■ **What to produce**: Please return the records below exactly as they stand.

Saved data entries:
========

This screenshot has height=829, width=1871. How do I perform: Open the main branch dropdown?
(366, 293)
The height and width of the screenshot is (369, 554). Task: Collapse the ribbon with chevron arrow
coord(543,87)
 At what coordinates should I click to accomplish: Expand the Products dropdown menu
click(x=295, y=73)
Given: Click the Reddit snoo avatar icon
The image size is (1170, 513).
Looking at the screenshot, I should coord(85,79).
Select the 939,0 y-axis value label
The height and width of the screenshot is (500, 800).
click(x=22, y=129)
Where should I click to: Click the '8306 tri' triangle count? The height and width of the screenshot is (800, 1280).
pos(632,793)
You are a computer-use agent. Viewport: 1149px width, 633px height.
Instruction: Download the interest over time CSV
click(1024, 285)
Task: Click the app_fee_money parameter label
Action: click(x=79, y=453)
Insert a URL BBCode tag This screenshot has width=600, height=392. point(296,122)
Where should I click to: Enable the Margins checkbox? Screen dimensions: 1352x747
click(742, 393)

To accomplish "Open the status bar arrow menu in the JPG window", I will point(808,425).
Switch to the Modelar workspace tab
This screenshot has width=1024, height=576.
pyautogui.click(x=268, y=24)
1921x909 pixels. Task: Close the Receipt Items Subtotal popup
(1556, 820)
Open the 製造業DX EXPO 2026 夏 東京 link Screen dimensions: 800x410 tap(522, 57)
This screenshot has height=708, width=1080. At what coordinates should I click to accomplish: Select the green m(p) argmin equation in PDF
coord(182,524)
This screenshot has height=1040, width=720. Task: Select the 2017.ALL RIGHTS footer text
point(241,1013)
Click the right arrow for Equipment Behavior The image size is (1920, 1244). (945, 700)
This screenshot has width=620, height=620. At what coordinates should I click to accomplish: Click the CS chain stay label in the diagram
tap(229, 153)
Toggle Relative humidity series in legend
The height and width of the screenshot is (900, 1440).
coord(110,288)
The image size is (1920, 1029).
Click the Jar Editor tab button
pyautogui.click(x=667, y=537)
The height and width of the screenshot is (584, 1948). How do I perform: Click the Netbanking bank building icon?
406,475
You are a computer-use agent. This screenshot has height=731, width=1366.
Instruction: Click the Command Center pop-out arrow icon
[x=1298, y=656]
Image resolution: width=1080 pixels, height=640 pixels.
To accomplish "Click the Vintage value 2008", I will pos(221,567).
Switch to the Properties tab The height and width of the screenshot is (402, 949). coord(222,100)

========

■ **Expected answer**:
This screenshot has height=829, width=1871. How do I perform: Open the main branch dropdown?
(366, 293)
The height and width of the screenshot is (369, 554). Task: Collapse the ribbon with chevron arrow
coord(543,87)
 At what coordinates should I click to accomplish: Expand the Products dropdown menu
click(x=295, y=73)
Given: Click the Reddit snoo avatar icon
The image size is (1170, 513).
Looking at the screenshot, I should coord(85,79).
Select the 939,0 y-axis value label
The height and width of the screenshot is (500, 800).
click(x=22, y=129)
Where should I click to: Click the '8306 tri' triangle count? The height and width of the screenshot is (800, 1280).
pos(632,793)
You are a computer-use agent. Viewport: 1149px width, 633px height.
Instruction: Download the interest over time CSV
click(1024, 285)
Task: Click the app_fee_money parameter label
Action: click(x=79, y=453)
Insert a URL BBCode tag This screenshot has width=600, height=392. point(296,122)
Where should I click to: Enable the Margins checkbox? Screen dimensions: 1352x747
click(742, 393)

To accomplish "Open the status bar arrow menu in the JPG window", I will point(808,425).
Switch to the Modelar workspace tab
This screenshot has width=1024, height=576.
pyautogui.click(x=268, y=24)
1921x909 pixels. Task: Close the Receipt Items Subtotal popup
(1556, 820)
Open the 製造業DX EXPO 2026 夏 東京 link Screen dimensions: 800x410 tap(522, 57)
This screenshot has height=708, width=1080. At what coordinates should I click to accomplish: Select the green m(p) argmin equation in PDF
coord(182,524)
This screenshot has height=1040, width=720. Task: Select the 2017.ALL RIGHTS footer text
point(241,1013)
Click the right arrow for Equipment Behavior The image size is (1920, 1244). (945, 700)
This screenshot has width=620, height=620. At what coordinates should I click to accomplish: Click the CS chain stay label in the diagram
tap(229, 153)
Toggle Relative humidity series in legend
The height and width of the screenshot is (900, 1440).
coord(110,288)
The image size is (1920, 1029).
Click the Jar Editor tab button
pyautogui.click(x=667, y=537)
The height and width of the screenshot is (584, 1948). How do I perform: Click the Netbanking bank building icon?
406,475
You are a computer-use agent. This screenshot has height=731, width=1366.
Instruction: Click the Command Center pop-out arrow icon
[x=1298, y=656]
Image resolution: width=1080 pixels, height=640 pixels.
To accomplish "Click the Vintage value 2008", I will pos(221,567).
Switch to the Properties tab The height and width of the screenshot is (402, 949). coord(222,100)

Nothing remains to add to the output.